Computer-aided detection (CAD): CAD technique uses a digitized mammographic image which can be obtained from either a conventional mammogram or a digitally acquired mammogram. The CAD software is then used to search for abnormal areas of density, mass, or calcification that may indicate the presence of cancer. Further analyses is recommended for areas identified with CAD.
Breast Tomosynthesis: In Breast Tomosynthesis, also called three-dimensional (3-D) breast imaging, the x-ray tube moves in an arc over the breast during the exposure. This produces a series of thin slices through the breast that makes it possible to better visualize breast tissue. This technique improves detection of cancer and has helped to reduce the number of patients brought back for additional imaging.
Do not use powder, deodorant, lotion or perfume the day of the mammogram.
What to Expect
During a mammogram, you will feel considerable pressure on your breast as it is squeezed by the compression paddle. To minimize pain and sensitivity, it is best not to schedule your mammogram for the week before your period since the breasts tend to be tender during this time. A good time to have a mammogram is one week following your period. Be sure to inform your doctor or mammographer if there is any possibility that you are pregnant.
What is a Bone Density Scan?
Bone densitometry is also known as Dual-Energy X-ray Absorptiometry or DEXA. It is used to measure and monitor changes in bone mineral density. Gradual loss of density weakens the bones and over time may result in fractures. This condition is called osteoporosis. Bone densitometry can estimate whether or not an individual has osteoporosis, as well as the risk for developing the disease. Factors that affect development of osteoporosis include family history and dietary habits and lifestyle.

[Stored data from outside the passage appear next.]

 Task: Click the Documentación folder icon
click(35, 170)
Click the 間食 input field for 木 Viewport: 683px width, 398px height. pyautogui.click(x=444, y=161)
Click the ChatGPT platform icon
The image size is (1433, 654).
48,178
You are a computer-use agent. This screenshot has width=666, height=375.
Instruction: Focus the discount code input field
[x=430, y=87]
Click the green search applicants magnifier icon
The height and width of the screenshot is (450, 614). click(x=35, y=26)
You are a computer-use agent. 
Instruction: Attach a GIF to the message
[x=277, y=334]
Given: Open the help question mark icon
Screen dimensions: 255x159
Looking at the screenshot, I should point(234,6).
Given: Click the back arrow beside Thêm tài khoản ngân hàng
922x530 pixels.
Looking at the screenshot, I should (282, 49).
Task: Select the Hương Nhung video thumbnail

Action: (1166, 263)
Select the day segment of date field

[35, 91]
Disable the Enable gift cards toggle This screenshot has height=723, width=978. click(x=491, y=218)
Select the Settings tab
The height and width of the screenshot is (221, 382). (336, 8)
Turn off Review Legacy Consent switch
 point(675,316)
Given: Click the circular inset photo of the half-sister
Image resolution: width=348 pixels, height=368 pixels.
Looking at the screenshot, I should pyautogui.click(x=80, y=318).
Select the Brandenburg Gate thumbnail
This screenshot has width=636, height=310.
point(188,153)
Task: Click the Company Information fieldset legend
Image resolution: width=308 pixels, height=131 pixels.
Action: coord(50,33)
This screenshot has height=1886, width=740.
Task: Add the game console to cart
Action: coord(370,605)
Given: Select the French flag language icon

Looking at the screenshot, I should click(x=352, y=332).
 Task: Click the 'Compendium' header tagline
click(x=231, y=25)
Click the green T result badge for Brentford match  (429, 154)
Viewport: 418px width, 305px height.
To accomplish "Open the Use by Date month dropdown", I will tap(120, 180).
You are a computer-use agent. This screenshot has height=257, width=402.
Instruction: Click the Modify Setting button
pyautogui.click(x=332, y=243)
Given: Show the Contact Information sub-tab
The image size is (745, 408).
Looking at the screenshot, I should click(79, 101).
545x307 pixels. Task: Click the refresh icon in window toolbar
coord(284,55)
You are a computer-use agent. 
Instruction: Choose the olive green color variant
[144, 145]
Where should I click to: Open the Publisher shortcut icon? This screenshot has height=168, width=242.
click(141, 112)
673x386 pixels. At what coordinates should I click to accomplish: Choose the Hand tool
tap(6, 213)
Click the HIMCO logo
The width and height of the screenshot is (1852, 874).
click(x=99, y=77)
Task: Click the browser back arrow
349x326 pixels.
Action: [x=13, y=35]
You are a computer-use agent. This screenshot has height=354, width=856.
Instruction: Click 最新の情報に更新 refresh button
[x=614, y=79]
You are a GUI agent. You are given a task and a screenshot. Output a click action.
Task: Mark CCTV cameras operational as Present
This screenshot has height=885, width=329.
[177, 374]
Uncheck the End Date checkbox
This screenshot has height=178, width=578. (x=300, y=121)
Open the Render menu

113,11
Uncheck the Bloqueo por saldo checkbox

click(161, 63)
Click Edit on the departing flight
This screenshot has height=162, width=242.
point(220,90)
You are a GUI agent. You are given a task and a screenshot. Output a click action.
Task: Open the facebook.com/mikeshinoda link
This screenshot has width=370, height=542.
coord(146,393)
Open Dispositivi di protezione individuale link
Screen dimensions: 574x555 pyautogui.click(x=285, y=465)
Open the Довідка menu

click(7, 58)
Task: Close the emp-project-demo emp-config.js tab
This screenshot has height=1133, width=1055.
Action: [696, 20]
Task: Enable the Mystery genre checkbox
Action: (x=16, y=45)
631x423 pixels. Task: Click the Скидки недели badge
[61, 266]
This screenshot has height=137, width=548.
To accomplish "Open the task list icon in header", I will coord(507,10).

There is no special preparation for a bone density scan.
What to Expect
Having a bone density test done is a fairly quick process and there are no special preparations. The patient is asked to lie down on the scan table and the x-ray arm scans over specific bones, usually the spine, hip and wrist. There is standardized data regarding known index based on age, gender and size. The density measurements recorded are compared with the standardized data. The results help to assess the risk for fractures. If the individual already has osteoporosis, the results can help stage the disease.